## Exercise goal
Copy out every line holding the string "Task" from the records below.

## Recorded information

=== Section Start ===

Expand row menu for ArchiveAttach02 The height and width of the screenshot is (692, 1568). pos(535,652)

=== Section End ===
=== Section Start ===

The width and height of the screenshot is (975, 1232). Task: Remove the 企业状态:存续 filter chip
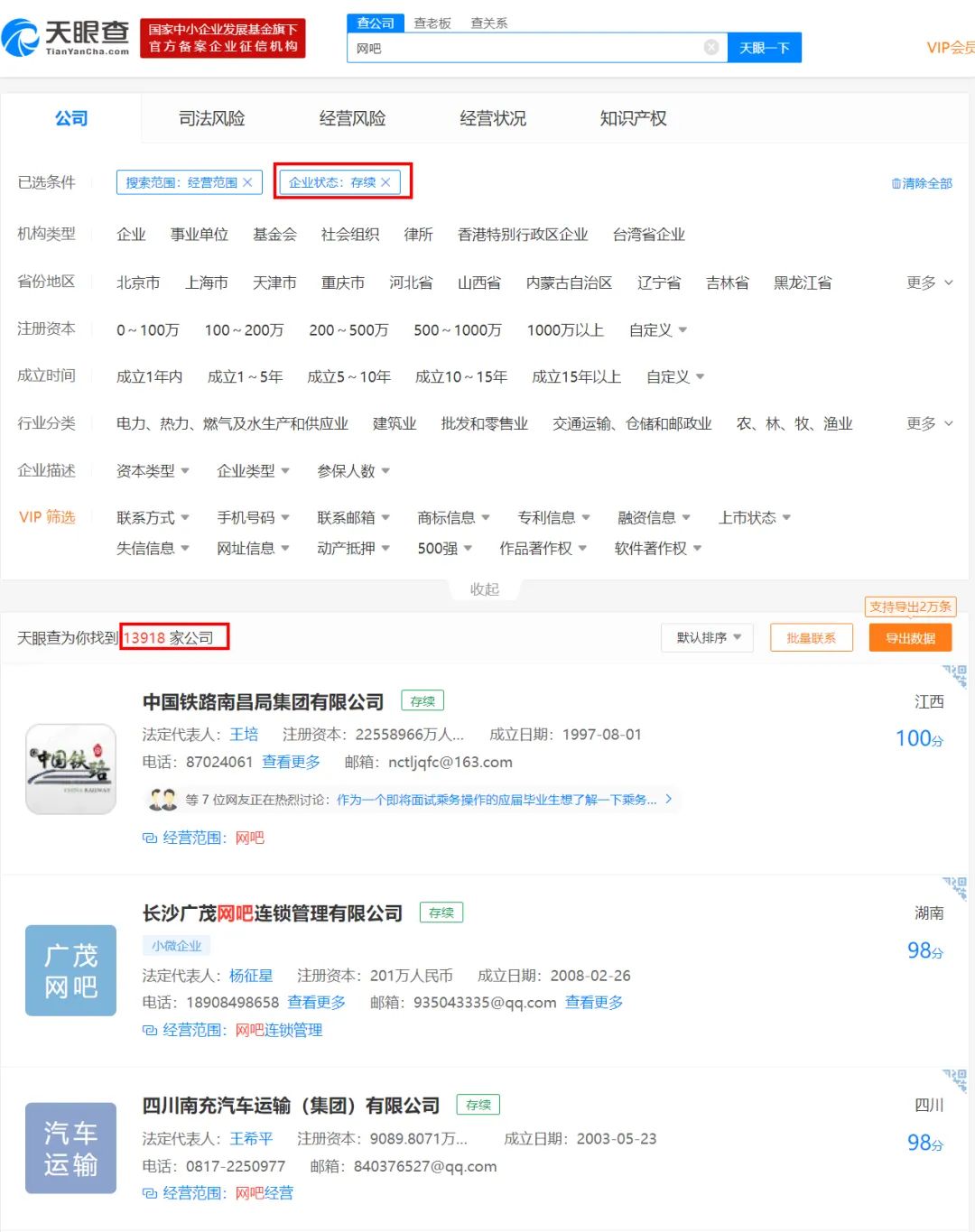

=== Section End ===
=== Section Start ===

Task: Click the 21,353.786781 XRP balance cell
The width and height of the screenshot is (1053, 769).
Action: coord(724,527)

=== Section End ===

## Solution for this problem
The width and height of the screenshot is (975, 1232). Task: Remove the 企业状态:存续 filter chip
Task: Click the 21,353.786781 XRP balance cell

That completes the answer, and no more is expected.